(TUJUAN TUGAS)
Transkripsikan tanpa perubahan bagian berita tentang dukungan Partai Gelora pada Pilkada 2020, seluruhnya mulai dari "JAKARTA – Partai" terus ke bawah sampai "keterangannya, Jumat (18/9/2020).".

───── KUTIPAN TEKS

Dukungan ke Gibran-Bobby di Pilkada 2020, Anis Matta: Itu Dinamika Politik di Daerah

JAKARTA – Partai Gelombang Rakyat (Gelora) Indonesia telah menetapkan dukungannya kepada pasangan Gibran Rakabuming Raka-Teguh Prakoso di Pilkada Kota Solo, Jawa Tengah dan pasangan Bobby Afif Nasution-Aulia Rahman Rajh di Pilkada Kota Medan, Sumatera Utara.

Ketua Umum Partai Gelora Indonesia Anis Matta mengungkapkan alasan partainya mendukung menantu dan putera Presiden Joko Widodo (Jokowi) pada Pilkada serentak tahun 2020. Kata Anis, keputusan tersebut dilandasi pada dinamika politik di daerah masing-masing. “Itu dinamika politik daerah,” kata Anis dalam keterangannya, Jumat (18/9/2020).

──────────
───── ENTRI YANG DISEDIAKAN

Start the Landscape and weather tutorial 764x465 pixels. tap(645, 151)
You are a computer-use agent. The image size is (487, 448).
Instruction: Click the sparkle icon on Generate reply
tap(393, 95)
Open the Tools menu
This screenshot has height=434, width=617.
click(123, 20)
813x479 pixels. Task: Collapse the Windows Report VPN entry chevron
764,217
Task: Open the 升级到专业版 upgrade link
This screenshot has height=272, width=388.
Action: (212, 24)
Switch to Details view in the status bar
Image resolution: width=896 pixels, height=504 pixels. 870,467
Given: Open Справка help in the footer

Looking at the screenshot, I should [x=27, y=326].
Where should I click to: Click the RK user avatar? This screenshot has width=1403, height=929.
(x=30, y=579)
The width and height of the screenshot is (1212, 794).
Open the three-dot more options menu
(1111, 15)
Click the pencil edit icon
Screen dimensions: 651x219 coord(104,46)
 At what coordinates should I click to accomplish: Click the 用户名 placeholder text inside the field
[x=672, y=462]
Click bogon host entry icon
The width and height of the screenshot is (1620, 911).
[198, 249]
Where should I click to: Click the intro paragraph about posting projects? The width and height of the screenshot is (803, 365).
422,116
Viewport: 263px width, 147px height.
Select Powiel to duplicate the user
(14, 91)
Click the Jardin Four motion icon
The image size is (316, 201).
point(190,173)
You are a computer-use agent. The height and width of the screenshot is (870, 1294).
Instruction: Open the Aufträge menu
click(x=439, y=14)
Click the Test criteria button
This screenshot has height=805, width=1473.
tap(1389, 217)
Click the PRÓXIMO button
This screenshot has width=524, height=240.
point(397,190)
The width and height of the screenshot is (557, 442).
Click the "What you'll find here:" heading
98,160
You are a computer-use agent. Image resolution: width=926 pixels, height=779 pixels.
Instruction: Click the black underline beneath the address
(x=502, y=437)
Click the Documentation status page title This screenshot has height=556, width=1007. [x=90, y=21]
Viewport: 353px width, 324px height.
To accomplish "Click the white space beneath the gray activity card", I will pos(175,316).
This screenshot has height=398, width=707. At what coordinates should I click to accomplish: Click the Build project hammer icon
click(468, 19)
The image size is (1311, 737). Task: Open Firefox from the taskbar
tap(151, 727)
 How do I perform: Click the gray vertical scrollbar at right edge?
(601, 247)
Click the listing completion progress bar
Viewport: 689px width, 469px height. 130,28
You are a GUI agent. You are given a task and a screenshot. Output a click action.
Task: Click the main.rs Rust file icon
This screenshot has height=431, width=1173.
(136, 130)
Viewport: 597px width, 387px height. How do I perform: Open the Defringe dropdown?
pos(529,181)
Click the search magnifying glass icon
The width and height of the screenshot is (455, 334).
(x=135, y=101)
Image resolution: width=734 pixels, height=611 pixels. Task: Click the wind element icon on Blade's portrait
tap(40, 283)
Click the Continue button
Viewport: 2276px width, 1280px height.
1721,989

──────────

(PENYELESAIAN LATIHAN)
JAKARTA – Partai Gelombang Rakyat (Gelora) Indonesia telah menetapkan dukungannya kepada pasangan Gibran Rakabuming Raka-Teguh Prakoso di Pilkada Kota Solo, Jawa Tengah dan pasangan Bobby Afif Nasution-Aulia Rahman Rajh di Pilkada Kota Medan, Sumatera Utara.

Ketua Umum Partai Gelora Indonesia Anis Matta mengungkapkan alasan partainya mendukung menantu dan putera Presiden Joko Widodo (Jokowi) pada Pilkada serentak tahun 2020. Kata Anis, keputusan tersebut dilandasi pada dinamika politik di daerah masing-masing. “Itu dinamika politik daerah,” kata Anis dalam keterangannya, Jumat (18/9/2020).